Publicado 13/07/2026 08:01

A China pede que se chegue a um acordo para o “restabelecimento o mais rápido possível” da “passagem segura” pelo Estreito de Ormuz

Salienta que a reabertura da rota marítima “beneficia todas as partes”

Archivo - Arquivo - O ministro das Relações Exteriores da China, Wang Yi (arquivo)
-/Russian Foreign Ministry/dpa - Arquivo

MADRID, 13 jul. (EUROPA PRESS) -

As autoridades chinesas solicitaram nesta segunda-feira que se chegue a um acordo para o “restabelecimento o mais rápido possível” da “passagem segura” pelo Estreito de Ormuz, ressaltando que a reabertura dessa rota marítima “beneficia todas as partes”.

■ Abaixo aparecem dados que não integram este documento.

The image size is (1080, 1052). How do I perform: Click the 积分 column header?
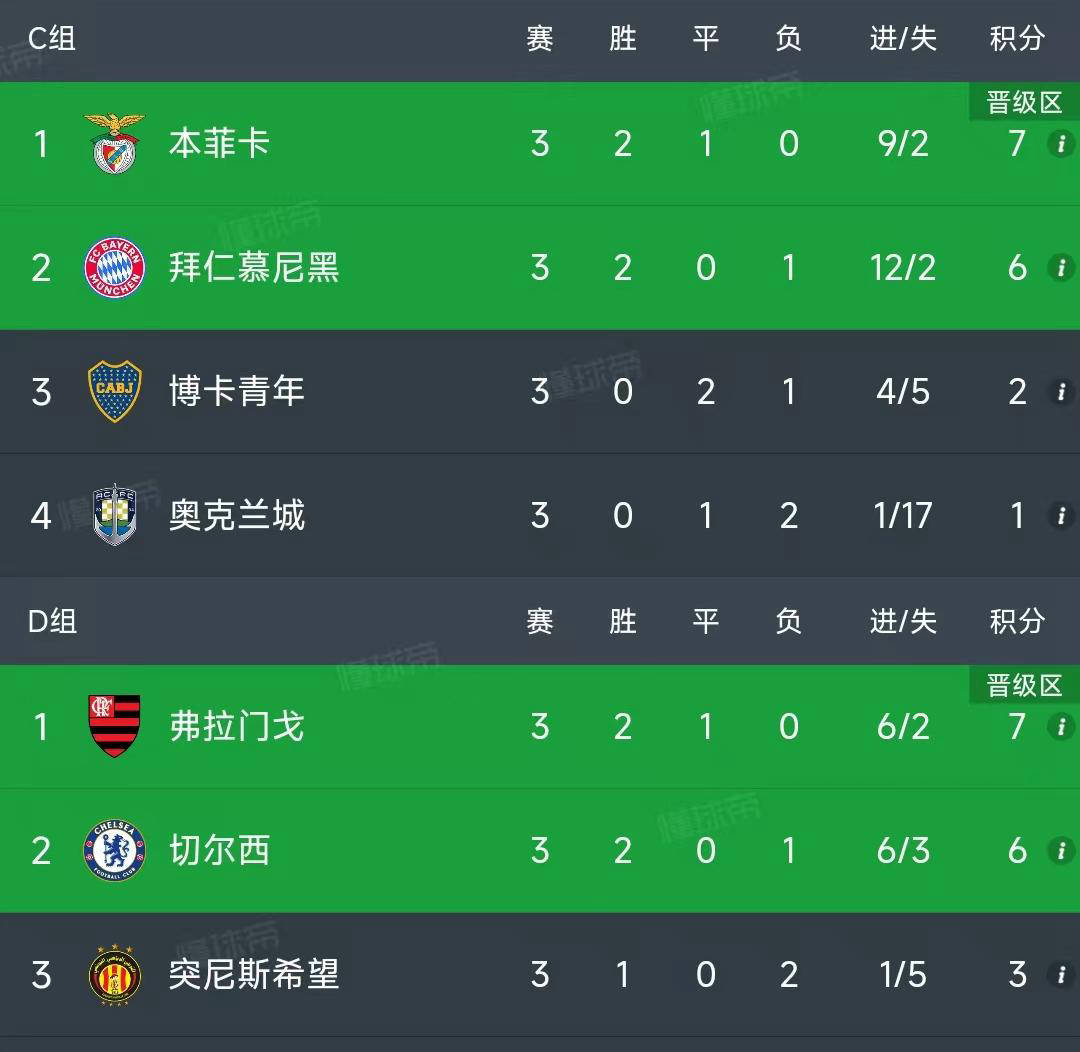[x=1017, y=39]
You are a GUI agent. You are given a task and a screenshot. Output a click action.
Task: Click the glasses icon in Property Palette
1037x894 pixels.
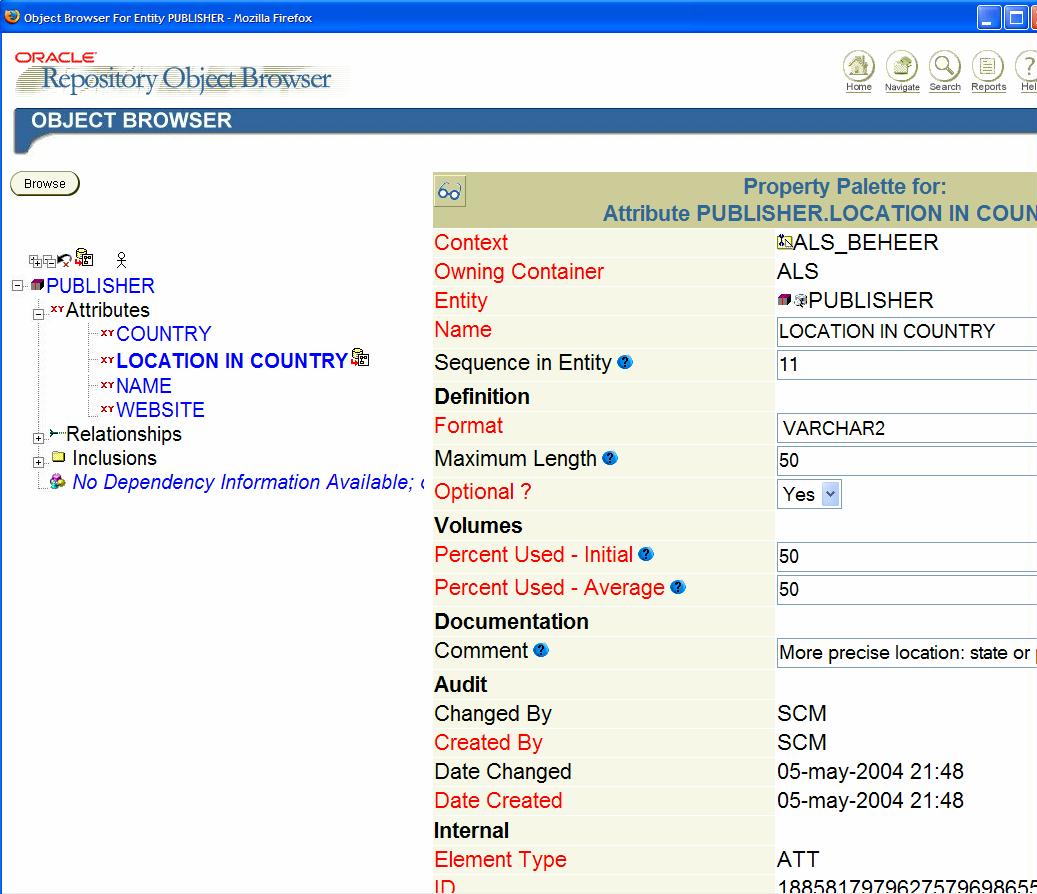[x=450, y=191]
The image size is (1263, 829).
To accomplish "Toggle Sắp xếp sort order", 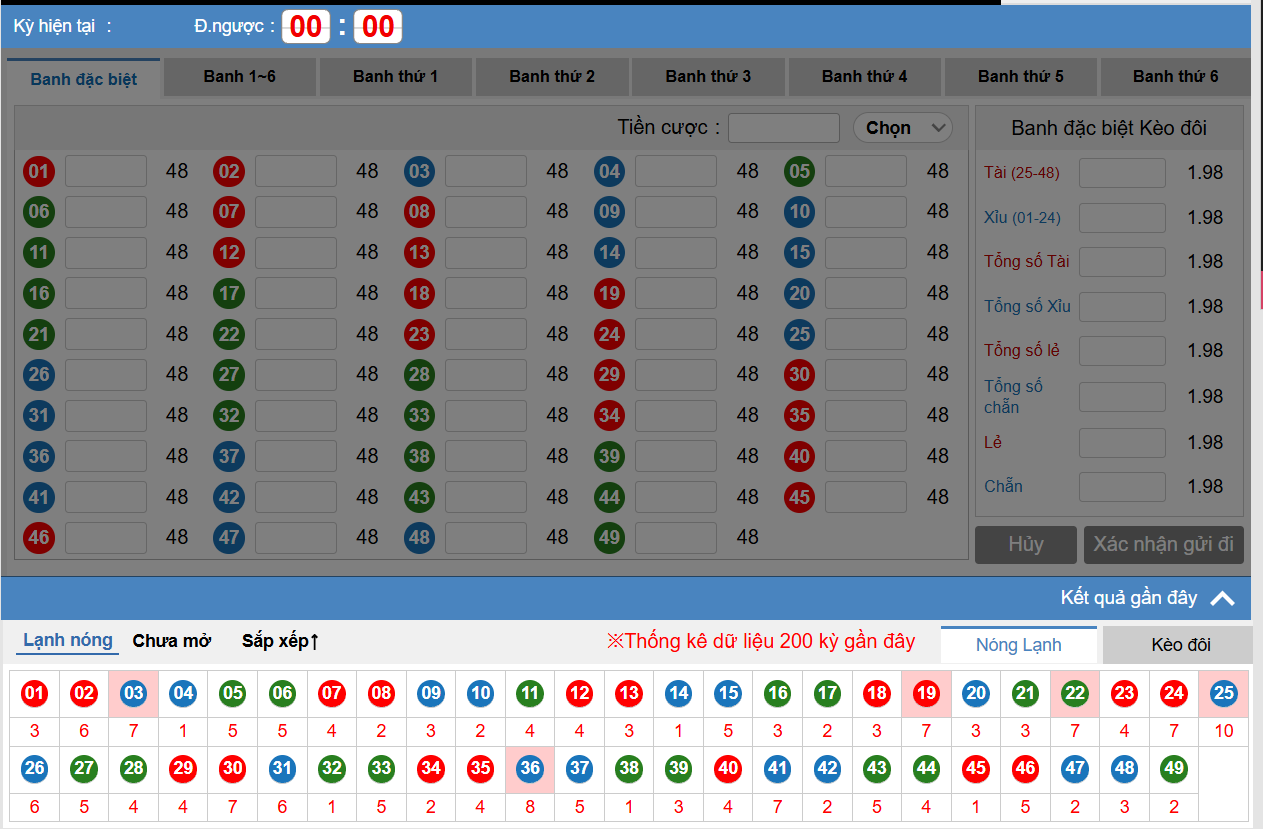I will tap(280, 641).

“O Estreito de Ormuz é uma rota marítima de navegação internacional. O restabelecimento o mais rápido possível de uma passagem segura e livre pelo estreito beneficia todas as partes”, afirmou o porta-voz do Ministério das Relações Exteriores da China, Lin Jian, em declarações à imprensa.

Nesse sentido, ele enfatizou a necessidade de se chegar a um “acordo adequado” para resolver as questões relativas à passagem pelo estreito. “As preocupações compartilhadas pela comunidade internacional exigem uma resposta adequada. A China está disposta a manter o diálogo sobre o assunto com os países envolvidos e com a comunidade internacional”, afirmou, ressaltando sua vontade de que a crise em Ormuz seja resolvida pela via diplomática.

O Estreito de Ormuz volta a ser palco de tensões entre os Estados Unidos e o Irã em meio a uma troca de ataques militares e quando ambas as nações se acusam mutuamente de descumprimento do memorando de entendimento assinado em junho, que estabelecia uma trégua de 60 dias para, dentro desse prazo, chegar a um acordo sobre o programa nuclear de Teerã.